3 Now if we put bits into the horses' mouths so that they may obey us, we guide their whole body.
Wanneer we de paarden het gebit in de bek steken, om ze ons te doen gehoorzamen, dan mennen we ook heel hun lijf.
4 And look at the ships also, though they are so big and are driven by fierce winds, are yet guided by a very small rudder, wherever the pilot desires.
Ziet ook eens naar de schepen: hoe groot ze ook zijn, en door wat onstuimige winden ze worden gedreven, door een heel klein roer worden ze gewend, waarheen de stuurman het wil.
5 So the tongue is also a little member, and boasts great things. See how a small fire can spread to a large forest.
Zo ook is de tong slechts een klein lid, maar ze bezit een grote invloed. Ziet, hoe een klein vuurtje een heel bos in brand steekt!
6 And the tongue is a fire. The world of iniquity among our members is the tongue, which defiles the whole body, and sets on fire the course of nature, and is set on fire by hell. (Geenna g1067)
Ook de tong is een vuur: een wereld van ongerechtigheid. Onder onze leden is het de tong, die heel het lichaam bezoedelt, en ons levensrad in brand steekt, zelf in vlam gezet door de hel. (Geenna g1067)
7 For all kinds of animals, and birds, of reptiles and sea creatures, are being tamed and have been tamed by humankind.
Inderdaad, alle soorten van beesten en vogels, kruipende dieren en beesten der zee, worden getemd en zijn getemd door het menselijk geslacht;
8 But nobody can tame the tongue. It is a restless evil, full of deadly poison.
maar de tong: geen mens kan haar temmen; rusteloos kwaad, vol dodelijk venijn.
9 With it we bless our Lord and Father, and with it we curse people, who are made in the image of God.
Met haar zegenen we den Heer en den Vader, met haar ook vervloeken we de mensen, naar Gods beeld geschapen;
10 Out of the same mouth comes forth blessing and cursing. My brothers, these things ought not to be so.
uit dezelfde mond komt zegen en vloek. —Neen mijn broeders, dit moet zó niet zijn!
11 Does a spring send out from the same opening fresh and bitter water?

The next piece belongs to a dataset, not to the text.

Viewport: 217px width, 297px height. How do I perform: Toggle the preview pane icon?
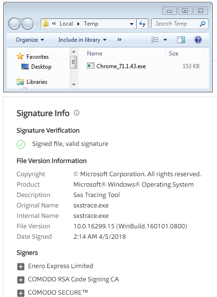point(181,40)
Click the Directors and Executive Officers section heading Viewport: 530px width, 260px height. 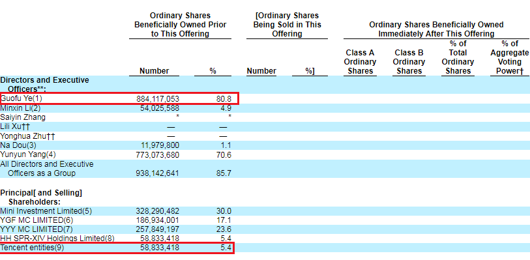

Of laat soms een bron uit dezelfde ader zoet en bitter water opborrelen?
12 Can a fig tree, my brothers, yield olives, or a vine figs? Nor is salt water able to produce sweet.
Of is het mogelijk, mijn broeders, dat een vijg olijven draagt, en een wijnstok vijgen? Ook kan een zoute bron geen zoet water geven.
13 Who is wise and understanding among you? Let him show by his good conduct that his deeds are done in gentleness of wisdom.
Wie is er onder u wijs en verstandig? Hij tone door eerzame wandel zijn werken, met wijze zachtmoedigheid gepaard.
14 But if you have bitter jealousy and selfish ambition in your heart, do not boast and do not lie against the truth.
Maar zo ge bittere naijver en twist ronddraagt in uw hart, zet gij u dan niet op tegen de waarheid, en liegt gij dan niet tegen haar?
15 This wisdom is not that which comes down from above, but is earthly, sensual, and demonic.
Zo’n wijsheid komt niet van boven, maar is aards, zinnelijk en duivels;
16 For where jealousy and selfish ambition are, there is confusion and every evil deed.
want waar naijver heerst en twist, daar is onrust en allerlei kwaad.
17 But the wisdom that is from above is first pure, then peaceful, gentle, reasonable, full of mercy and good fruits, without partiality, without hypocrisy.
De wijsheid, die van boven komt, is vóór alles rein, maar ook vredelievend, inschikkelijk, gezeggelijk, vol barmhartigheid en goede vruchten, onpartijdig, ongeveinsd;
18 Now the fruit of righteousness is sown in peace by those who make peace.
en de vredevrucht der gerechtigheid wordt gezaaid door hen, die de vrede bewaren.